==== Supplied records ====
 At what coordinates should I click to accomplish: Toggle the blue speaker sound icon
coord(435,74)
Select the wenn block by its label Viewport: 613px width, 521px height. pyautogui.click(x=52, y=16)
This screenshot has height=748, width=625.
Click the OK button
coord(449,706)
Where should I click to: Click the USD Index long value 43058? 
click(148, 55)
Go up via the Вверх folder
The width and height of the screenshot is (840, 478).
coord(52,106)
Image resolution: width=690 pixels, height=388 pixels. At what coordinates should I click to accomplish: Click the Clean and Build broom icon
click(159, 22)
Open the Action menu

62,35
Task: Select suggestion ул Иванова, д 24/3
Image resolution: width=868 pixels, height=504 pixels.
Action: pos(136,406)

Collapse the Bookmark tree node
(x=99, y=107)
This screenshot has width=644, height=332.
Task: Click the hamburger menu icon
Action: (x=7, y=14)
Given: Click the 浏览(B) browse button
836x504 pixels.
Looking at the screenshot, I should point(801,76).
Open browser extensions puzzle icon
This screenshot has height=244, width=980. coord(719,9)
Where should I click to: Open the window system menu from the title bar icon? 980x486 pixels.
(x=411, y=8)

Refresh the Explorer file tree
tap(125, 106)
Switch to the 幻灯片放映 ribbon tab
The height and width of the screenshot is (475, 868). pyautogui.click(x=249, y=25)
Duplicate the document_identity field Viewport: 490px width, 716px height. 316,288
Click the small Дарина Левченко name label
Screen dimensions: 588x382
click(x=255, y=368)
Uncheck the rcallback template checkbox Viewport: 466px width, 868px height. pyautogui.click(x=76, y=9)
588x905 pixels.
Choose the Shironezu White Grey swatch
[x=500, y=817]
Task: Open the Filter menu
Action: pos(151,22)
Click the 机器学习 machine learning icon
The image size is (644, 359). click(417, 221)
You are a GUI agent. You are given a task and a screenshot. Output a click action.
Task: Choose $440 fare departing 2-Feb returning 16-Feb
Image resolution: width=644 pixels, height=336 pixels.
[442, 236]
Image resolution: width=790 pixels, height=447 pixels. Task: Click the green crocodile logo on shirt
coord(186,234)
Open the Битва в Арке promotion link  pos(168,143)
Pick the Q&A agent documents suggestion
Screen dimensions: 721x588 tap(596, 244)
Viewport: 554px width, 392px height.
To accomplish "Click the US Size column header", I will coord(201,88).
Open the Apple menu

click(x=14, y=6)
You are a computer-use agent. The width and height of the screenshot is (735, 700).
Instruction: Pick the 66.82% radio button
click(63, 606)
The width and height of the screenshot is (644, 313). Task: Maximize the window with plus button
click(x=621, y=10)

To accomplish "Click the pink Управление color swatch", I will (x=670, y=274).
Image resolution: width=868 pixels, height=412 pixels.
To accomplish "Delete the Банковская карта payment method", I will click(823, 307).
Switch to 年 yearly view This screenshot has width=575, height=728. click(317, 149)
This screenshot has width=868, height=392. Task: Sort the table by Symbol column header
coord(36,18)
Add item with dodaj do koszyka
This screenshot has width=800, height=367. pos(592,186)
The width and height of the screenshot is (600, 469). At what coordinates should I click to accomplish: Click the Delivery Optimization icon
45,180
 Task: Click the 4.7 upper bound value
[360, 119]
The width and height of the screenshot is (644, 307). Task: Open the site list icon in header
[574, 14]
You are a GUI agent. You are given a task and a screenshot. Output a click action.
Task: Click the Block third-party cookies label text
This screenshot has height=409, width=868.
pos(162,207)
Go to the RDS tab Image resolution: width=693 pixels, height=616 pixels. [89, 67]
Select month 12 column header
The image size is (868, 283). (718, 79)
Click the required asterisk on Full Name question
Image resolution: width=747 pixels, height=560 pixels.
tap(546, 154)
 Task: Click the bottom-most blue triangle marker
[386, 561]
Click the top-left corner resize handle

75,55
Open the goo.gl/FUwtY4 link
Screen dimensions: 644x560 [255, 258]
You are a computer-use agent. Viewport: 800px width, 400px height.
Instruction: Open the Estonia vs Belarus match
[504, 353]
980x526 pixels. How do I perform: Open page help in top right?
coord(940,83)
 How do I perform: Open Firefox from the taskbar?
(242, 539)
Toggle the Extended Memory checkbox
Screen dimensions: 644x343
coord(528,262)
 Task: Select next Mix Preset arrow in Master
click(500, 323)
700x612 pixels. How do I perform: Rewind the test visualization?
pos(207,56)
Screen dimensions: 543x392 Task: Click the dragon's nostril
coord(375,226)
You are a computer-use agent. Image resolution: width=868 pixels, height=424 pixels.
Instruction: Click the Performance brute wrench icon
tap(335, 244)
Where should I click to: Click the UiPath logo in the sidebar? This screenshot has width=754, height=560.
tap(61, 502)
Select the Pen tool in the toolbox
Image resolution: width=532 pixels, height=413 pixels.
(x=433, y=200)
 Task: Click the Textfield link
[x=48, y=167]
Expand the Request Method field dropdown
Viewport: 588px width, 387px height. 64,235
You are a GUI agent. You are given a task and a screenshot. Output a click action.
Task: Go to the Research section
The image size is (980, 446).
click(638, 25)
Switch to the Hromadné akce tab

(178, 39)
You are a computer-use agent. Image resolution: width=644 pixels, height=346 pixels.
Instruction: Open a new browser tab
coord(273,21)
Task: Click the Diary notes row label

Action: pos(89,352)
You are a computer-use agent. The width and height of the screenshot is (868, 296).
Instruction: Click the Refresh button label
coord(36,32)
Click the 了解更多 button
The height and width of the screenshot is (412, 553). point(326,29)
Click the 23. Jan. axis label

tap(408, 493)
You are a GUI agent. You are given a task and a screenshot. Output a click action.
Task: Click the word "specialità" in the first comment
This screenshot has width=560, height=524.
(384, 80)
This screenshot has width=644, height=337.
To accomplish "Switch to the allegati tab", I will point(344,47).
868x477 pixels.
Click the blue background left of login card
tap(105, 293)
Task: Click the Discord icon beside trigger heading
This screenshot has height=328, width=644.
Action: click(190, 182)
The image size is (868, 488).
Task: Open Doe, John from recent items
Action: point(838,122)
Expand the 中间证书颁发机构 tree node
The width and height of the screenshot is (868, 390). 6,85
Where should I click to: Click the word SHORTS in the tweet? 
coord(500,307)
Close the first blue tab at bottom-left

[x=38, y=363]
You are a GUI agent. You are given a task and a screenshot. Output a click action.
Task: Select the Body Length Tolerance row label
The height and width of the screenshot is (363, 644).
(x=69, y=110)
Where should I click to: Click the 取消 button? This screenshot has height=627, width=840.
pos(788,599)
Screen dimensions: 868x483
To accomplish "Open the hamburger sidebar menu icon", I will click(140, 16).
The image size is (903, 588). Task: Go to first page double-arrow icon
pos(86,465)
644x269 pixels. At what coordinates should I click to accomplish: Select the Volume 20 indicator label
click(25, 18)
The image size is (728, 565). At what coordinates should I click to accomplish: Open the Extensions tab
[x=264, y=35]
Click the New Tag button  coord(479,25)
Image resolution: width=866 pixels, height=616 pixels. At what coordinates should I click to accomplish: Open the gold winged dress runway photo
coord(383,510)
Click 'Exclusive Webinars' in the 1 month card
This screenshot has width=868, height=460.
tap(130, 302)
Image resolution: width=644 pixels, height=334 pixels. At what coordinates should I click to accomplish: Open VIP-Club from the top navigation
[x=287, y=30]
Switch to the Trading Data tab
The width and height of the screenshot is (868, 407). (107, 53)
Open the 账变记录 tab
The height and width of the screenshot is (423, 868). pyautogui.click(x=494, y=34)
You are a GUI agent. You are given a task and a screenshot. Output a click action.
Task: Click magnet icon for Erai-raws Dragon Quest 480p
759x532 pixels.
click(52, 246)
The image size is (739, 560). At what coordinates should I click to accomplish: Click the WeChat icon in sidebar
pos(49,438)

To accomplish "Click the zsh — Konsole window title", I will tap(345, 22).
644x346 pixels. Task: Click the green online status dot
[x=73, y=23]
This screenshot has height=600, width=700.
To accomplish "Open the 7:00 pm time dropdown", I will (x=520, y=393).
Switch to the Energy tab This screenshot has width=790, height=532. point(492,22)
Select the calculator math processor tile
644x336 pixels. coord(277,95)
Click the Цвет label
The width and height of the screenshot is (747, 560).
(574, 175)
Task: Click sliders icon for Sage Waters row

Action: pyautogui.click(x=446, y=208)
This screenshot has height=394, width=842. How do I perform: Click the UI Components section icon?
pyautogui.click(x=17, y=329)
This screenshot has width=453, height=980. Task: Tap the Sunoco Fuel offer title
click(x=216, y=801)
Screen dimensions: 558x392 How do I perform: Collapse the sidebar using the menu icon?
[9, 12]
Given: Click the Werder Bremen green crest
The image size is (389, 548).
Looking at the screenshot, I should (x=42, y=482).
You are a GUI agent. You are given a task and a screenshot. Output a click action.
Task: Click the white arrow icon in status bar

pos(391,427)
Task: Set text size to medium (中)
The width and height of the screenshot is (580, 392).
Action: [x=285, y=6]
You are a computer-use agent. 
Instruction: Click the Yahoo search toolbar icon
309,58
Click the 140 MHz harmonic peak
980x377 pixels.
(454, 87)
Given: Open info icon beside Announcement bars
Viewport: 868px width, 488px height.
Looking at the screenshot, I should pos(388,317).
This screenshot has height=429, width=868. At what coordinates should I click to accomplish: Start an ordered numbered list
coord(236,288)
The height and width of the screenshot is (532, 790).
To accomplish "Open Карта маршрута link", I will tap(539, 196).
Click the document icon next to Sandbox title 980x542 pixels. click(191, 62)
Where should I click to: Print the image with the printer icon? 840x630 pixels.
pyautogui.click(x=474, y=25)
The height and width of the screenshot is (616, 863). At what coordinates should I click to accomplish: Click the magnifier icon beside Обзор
====
- [What you need to do]
Nothing but a number should be given: the count of lines in the records that contain the word "beside".

- [Result of this task]
3